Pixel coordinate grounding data

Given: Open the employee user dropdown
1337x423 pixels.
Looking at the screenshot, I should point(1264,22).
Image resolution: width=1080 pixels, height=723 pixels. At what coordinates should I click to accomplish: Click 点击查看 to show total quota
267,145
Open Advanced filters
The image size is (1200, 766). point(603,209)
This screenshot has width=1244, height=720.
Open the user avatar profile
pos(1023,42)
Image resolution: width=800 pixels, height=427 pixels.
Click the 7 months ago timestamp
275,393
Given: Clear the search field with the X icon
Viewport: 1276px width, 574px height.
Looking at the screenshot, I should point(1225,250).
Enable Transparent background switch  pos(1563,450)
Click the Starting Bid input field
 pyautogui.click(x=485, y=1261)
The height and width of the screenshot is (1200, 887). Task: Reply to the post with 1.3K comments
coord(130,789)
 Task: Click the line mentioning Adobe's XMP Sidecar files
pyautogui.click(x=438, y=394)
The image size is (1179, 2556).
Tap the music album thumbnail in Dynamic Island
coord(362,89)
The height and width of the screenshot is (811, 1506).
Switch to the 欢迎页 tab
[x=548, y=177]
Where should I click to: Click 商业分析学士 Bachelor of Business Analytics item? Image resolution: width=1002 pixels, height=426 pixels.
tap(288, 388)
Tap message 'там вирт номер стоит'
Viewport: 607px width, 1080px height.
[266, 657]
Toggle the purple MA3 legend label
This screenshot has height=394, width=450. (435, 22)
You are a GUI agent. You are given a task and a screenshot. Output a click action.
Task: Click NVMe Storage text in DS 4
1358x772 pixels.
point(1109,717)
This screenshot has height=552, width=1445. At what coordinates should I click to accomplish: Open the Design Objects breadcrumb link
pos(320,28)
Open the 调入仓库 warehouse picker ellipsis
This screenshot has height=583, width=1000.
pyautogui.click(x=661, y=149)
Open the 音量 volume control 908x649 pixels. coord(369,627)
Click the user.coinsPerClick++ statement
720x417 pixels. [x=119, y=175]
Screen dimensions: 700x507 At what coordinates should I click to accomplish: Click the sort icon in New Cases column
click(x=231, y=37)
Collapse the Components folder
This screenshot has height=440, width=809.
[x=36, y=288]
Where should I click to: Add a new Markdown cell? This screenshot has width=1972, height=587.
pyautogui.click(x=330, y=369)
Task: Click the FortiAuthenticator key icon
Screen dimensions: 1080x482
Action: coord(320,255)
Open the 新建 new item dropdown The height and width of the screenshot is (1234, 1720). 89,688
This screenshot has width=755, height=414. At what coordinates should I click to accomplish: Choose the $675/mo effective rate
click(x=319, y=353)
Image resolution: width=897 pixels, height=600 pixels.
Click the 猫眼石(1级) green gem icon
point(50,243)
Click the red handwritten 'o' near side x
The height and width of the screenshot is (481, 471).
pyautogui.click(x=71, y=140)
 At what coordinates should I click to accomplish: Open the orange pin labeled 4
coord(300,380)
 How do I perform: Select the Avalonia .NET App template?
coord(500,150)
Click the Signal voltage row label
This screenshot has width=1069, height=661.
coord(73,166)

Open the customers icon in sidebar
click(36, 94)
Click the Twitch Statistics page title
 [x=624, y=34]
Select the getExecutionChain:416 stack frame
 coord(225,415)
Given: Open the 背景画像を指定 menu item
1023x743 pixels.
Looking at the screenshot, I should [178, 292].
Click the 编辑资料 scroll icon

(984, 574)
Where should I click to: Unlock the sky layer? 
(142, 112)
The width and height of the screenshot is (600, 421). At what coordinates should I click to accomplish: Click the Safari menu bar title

__PROBLEM__:
Exact retyping of all the entries is required.

__RESULT OF THIS TASK__:
Given: Open the employee user dropdown
1337x423 pixels.
Looking at the screenshot, I should point(1264,22).
Image resolution: width=1080 pixels, height=723 pixels. At what coordinates should I click to accomplish: Click 点击查看 to show total quota
267,145
Open Advanced filters
The image size is (1200, 766). point(603,209)
This screenshot has width=1244, height=720.
Open the user avatar profile
pos(1023,42)
Image resolution: width=800 pixels, height=427 pixels.
Click the 7 months ago timestamp
275,393
Given: Clear the search field with the X icon
Viewport: 1276px width, 574px height.
Looking at the screenshot, I should point(1225,250).
Enable Transparent background switch  pos(1563,450)
Click the Starting Bid input field
 pyautogui.click(x=485, y=1261)
The height and width of the screenshot is (1200, 887). Task: Reply to the post with 1.3K comments
coord(130,789)
 Task: Click the line mentioning Adobe's XMP Sidecar files
pyautogui.click(x=438, y=394)
The image size is (1179, 2556).
Tap the music album thumbnail in Dynamic Island
coord(362,89)
The height and width of the screenshot is (811, 1506).
Switch to the 欢迎页 tab
[x=548, y=177]
Where should I click to: Click 商业分析学士 Bachelor of Business Analytics item? Image resolution: width=1002 pixels, height=426 pixels.
tap(288, 388)
Tap message 'там вирт номер стоит'
Viewport: 607px width, 1080px height.
[266, 657]
Toggle the purple MA3 legend label
This screenshot has height=394, width=450. (435, 22)
You are a GUI agent. You are given a task and a screenshot. Output a click action.
Task: Click NVMe Storage text in DS 4
1358x772 pixels.
point(1109,717)
This screenshot has height=552, width=1445. At what coordinates should I click to accomplish: Open the Design Objects breadcrumb link
pos(320,28)
Open the 调入仓库 warehouse picker ellipsis
This screenshot has height=583, width=1000.
pyautogui.click(x=661, y=149)
Open the 音量 volume control 908x649 pixels. coord(369,627)
Click the user.coinsPerClick++ statement
720x417 pixels. [x=119, y=175]
Screen dimensions: 700x507 At what coordinates should I click to accomplish: Click the sort icon in New Cases column
click(x=231, y=37)
Collapse the Components folder
This screenshot has height=440, width=809.
[x=36, y=288]
Where should I click to: Add a new Markdown cell? This screenshot has width=1972, height=587.
pyautogui.click(x=330, y=369)
Task: Click the FortiAuthenticator key icon
Screen dimensions: 1080x482
Action: coord(320,255)
Open the 新建 new item dropdown The height and width of the screenshot is (1234, 1720). 89,688
This screenshot has width=755, height=414. At what coordinates should I click to accomplish: Choose the $675/mo effective rate
click(x=319, y=353)
Image resolution: width=897 pixels, height=600 pixels.
Click the 猫眼石(1级) green gem icon
point(50,243)
Click the red handwritten 'o' near side x
The height and width of the screenshot is (481, 471).
pyautogui.click(x=71, y=140)
 At what coordinates should I click to accomplish: Open the orange pin labeled 4
coord(300,380)
 How do I perform: Select the Avalonia .NET App template?
coord(500,150)
Click the Signal voltage row label
This screenshot has width=1069, height=661.
coord(73,166)

Open the customers icon in sidebar
click(36, 94)
Click the Twitch Statistics page title
 [x=624, y=34]
Select the getExecutionChain:416 stack frame
 coord(225,415)
Given: Open the 背景画像を指定 menu item
1023x743 pixels.
Looking at the screenshot, I should [178, 292].
Click the 编辑资料 scroll icon

(984, 574)
Where should I click to: Unlock the sky layer? 
(142, 112)
The width and height of the screenshot is (600, 421). At what coordinates should I click to accomplish: Click the Safari menu bar title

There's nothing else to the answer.